- Dataset records:
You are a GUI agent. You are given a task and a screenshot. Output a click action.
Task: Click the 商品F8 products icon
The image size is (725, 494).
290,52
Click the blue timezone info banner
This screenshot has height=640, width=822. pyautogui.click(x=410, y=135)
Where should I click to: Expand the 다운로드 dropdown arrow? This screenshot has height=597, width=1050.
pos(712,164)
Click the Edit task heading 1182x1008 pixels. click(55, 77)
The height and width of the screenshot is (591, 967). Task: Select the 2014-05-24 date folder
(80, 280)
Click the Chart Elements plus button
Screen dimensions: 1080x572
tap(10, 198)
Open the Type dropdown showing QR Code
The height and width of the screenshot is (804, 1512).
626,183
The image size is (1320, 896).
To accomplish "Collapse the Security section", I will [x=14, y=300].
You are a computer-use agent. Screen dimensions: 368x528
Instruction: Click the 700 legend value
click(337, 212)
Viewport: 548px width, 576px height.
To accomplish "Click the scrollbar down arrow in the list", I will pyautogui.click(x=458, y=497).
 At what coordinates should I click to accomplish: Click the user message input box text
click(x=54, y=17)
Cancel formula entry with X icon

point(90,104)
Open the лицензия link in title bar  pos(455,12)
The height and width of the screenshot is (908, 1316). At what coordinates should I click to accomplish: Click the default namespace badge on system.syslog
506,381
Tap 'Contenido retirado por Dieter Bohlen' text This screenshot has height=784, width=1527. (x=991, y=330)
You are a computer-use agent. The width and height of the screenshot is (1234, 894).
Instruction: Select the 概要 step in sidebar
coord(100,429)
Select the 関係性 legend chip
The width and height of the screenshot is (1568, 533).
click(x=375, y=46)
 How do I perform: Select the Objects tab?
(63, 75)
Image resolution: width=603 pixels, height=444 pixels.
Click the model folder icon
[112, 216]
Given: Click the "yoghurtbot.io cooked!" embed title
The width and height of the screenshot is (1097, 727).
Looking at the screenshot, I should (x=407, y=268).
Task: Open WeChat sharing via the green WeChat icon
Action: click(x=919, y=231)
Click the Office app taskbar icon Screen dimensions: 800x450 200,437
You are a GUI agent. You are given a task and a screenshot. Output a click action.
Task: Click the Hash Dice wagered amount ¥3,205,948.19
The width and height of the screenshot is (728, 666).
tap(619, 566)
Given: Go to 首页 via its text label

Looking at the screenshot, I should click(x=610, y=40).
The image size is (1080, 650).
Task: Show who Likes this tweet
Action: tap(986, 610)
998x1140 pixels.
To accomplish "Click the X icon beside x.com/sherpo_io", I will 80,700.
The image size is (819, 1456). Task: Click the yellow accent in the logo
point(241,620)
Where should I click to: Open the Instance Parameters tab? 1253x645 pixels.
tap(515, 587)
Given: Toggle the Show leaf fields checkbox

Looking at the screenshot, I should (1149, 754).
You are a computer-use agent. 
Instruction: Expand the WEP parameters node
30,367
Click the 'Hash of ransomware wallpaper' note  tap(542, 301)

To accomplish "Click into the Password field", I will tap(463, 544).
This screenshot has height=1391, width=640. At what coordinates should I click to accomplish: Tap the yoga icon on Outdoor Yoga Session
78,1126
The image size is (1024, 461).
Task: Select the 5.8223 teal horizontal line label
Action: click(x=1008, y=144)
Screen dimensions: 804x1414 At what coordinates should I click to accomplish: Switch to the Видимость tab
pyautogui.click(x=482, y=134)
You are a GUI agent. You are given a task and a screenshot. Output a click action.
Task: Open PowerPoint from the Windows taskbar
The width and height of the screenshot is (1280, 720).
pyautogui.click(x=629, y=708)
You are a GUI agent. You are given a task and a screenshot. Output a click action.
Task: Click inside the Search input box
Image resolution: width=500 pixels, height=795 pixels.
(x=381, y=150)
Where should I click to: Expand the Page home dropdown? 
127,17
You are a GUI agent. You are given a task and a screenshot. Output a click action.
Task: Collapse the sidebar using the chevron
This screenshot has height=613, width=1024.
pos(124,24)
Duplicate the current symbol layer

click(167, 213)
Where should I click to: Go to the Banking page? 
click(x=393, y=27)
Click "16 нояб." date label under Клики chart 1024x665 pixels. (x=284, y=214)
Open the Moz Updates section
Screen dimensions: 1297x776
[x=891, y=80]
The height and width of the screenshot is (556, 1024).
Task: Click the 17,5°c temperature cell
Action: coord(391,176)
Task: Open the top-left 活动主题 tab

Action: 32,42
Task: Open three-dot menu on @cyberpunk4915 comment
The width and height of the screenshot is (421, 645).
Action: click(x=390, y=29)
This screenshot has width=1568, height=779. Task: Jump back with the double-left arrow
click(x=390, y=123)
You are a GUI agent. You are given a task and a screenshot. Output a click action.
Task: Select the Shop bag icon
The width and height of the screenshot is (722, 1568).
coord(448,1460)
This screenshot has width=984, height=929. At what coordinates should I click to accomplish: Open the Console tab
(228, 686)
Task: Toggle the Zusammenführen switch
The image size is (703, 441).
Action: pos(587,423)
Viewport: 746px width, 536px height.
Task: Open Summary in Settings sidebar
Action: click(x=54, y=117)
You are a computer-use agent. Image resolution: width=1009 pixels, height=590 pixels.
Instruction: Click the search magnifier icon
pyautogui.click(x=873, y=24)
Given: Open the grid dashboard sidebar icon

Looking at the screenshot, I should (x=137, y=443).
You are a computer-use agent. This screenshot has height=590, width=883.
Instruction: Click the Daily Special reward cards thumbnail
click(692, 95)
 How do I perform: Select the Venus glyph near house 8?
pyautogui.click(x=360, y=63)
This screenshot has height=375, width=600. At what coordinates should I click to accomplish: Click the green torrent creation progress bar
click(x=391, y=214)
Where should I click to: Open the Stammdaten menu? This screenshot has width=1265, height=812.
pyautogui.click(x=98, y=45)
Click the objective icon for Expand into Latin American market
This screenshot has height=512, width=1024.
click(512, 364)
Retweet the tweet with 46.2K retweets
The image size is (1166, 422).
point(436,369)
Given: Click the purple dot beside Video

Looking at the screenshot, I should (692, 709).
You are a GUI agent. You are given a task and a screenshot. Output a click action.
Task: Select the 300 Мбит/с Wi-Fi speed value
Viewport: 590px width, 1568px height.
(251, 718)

- Action item:
Copy the records above exactly, leaving nothing out.

- Answer space:
You are a GUI agent. You are given a task and a screenshot. Output a click action.
Task: Click the 商品F8 products icon
The image size is (725, 494).
290,52
Click the blue timezone info banner
This screenshot has height=640, width=822. pyautogui.click(x=410, y=135)
Where should I click to: Expand the 다운로드 dropdown arrow? This screenshot has height=597, width=1050.
pos(712,164)
Click the Edit task heading 1182x1008 pixels. click(55, 77)
The height and width of the screenshot is (591, 967). Task: Select the 2014-05-24 date folder
(80, 280)
Click the Chart Elements plus button
Screen dimensions: 1080x572
tap(10, 198)
Open the Type dropdown showing QR Code
The height and width of the screenshot is (804, 1512).
626,183
The image size is (1320, 896).
To accomplish "Collapse the Security section", I will [x=14, y=300].
You are a computer-use agent. Screen dimensions: 368x528
Instruction: Click the 700 legend value
click(337, 212)
Viewport: 548px width, 576px height.
To accomplish "Click the scrollbar down arrow in the list", I will pyautogui.click(x=458, y=497).
 At what coordinates should I click to accomplish: Click the user message input box text
click(x=54, y=17)
Cancel formula entry with X icon

point(90,104)
Open the лицензия link in title bar  pos(455,12)
The height and width of the screenshot is (908, 1316). At what coordinates should I click to accomplish: Click the default namespace badge on system.syslog
506,381
Tap 'Contenido retirado por Dieter Bohlen' text This screenshot has height=784, width=1527. (x=991, y=330)
You are a computer-use agent. The width and height of the screenshot is (1234, 894).
Instruction: Select the 概要 step in sidebar
coord(100,429)
Select the 関係性 legend chip
The width and height of the screenshot is (1568, 533).
click(x=375, y=46)
 How do I perform: Select the Objects tab?
(63, 75)
Image resolution: width=603 pixels, height=444 pixels.
Click the model folder icon
[112, 216]
Given: Click the "yoghurtbot.io cooked!" embed title
The width and height of the screenshot is (1097, 727).
Looking at the screenshot, I should (x=407, y=268).
Task: Open WeChat sharing via the green WeChat icon
Action: click(x=919, y=231)
Click the Office app taskbar icon Screen dimensions: 800x450 200,437
You are a GUI agent. You are given a task and a screenshot. Output a click action.
Task: Click the Hash Dice wagered amount ¥3,205,948.19
The width and height of the screenshot is (728, 666).
tap(619, 566)
Given: Go to 首页 via its text label

Looking at the screenshot, I should click(x=610, y=40).
The image size is (1080, 650).
Task: Show who Likes this tweet
Action: tap(986, 610)
998x1140 pixels.
To accomplish "Click the X icon beside x.com/sherpo_io", I will 80,700.
The image size is (819, 1456). Task: Click the yellow accent in the logo
point(241,620)
Where should I click to: Open the Instance Parameters tab? 1253x645 pixels.
tap(515, 587)
Given: Toggle the Show leaf fields checkbox

Looking at the screenshot, I should (1149, 754).
You are a computer-use agent. 
Instruction: Expand the WEP parameters node
30,367
Click the 'Hash of ransomware wallpaper' note  tap(542, 301)

To accomplish "Click into the Password field", I will tap(463, 544).
This screenshot has height=1391, width=640. At what coordinates should I click to accomplish: Tap the yoga icon on Outdoor Yoga Session
78,1126
The image size is (1024, 461).
Task: Select the 5.8223 teal horizontal line label
Action: click(x=1008, y=144)
Screen dimensions: 804x1414 At what coordinates should I click to accomplish: Switch to the Видимость tab
pyautogui.click(x=482, y=134)
You are a GUI agent. You are given a task and a screenshot. Output a click action.
Task: Open PowerPoint from the Windows taskbar
The width and height of the screenshot is (1280, 720).
pyautogui.click(x=629, y=708)
You are a GUI agent. You are given a task and a screenshot. Output a click action.
Task: Click inside the Search input box
Image resolution: width=500 pixels, height=795 pixels.
(x=381, y=150)
Where should I click to: Expand the Page home dropdown? 
127,17
You are a GUI agent. You are given a task and a screenshot. Output a click action.
Task: Collapse the sidebar using the chevron
This screenshot has height=613, width=1024.
pos(124,24)
Duplicate the current symbol layer

click(167, 213)
Where should I click to: Go to the Banking page? 
click(x=393, y=27)
Click "16 нояб." date label under Клики chart 1024x665 pixels. (x=284, y=214)
Open the Moz Updates section
Screen dimensions: 1297x776
[x=891, y=80]
The height and width of the screenshot is (556, 1024).
Task: Click the 17,5°c temperature cell
Action: coord(391,176)
Task: Open the top-left 活动主题 tab

Action: 32,42
Task: Open three-dot menu on @cyberpunk4915 comment
The width and height of the screenshot is (421, 645).
Action: click(x=390, y=29)
This screenshot has width=1568, height=779. Task: Jump back with the double-left arrow
click(x=390, y=123)
You are a GUI agent. You are given a task and a screenshot. Output a click action.
Task: Select the Shop bag icon
The width and height of the screenshot is (722, 1568).
coord(448,1460)
This screenshot has width=984, height=929. At what coordinates should I click to accomplish: Open the Console tab
(228, 686)
Task: Toggle the Zusammenführen switch
The image size is (703, 441).
Action: pos(587,423)
Viewport: 746px width, 536px height.
Task: Open Summary in Settings sidebar
Action: click(x=54, y=117)
You are a computer-use agent. Image resolution: width=1009 pixels, height=590 pixels.
Instruction: Click the search magnifier icon
pyautogui.click(x=873, y=24)
Given: Open the grid dashboard sidebar icon

Looking at the screenshot, I should (x=137, y=443).
You are a computer-use agent. This screenshot has height=590, width=883.
Instruction: Click the Daily Special reward cards thumbnail
click(692, 95)
 How do I perform: Select the Venus glyph near house 8?
pyautogui.click(x=360, y=63)
This screenshot has height=375, width=600. At what coordinates should I click to accomplish: Click the green torrent creation progress bar
click(x=391, y=214)
Where should I click to: Open the Stammdaten menu? This screenshot has width=1265, height=812.
pyautogui.click(x=98, y=45)
Click the objective icon for Expand into Latin American market
This screenshot has height=512, width=1024.
click(512, 364)
Retweet the tweet with 46.2K retweets
The image size is (1166, 422).
point(436,369)
Given: Click the purple dot beside Video

Looking at the screenshot, I should (692, 709).
You are a GUI agent. You are given a task and a screenshot. Output a click action.
Task: Select the 300 Мбит/с Wi-Fi speed value
Viewport: 590px width, 1568px height.
(251, 718)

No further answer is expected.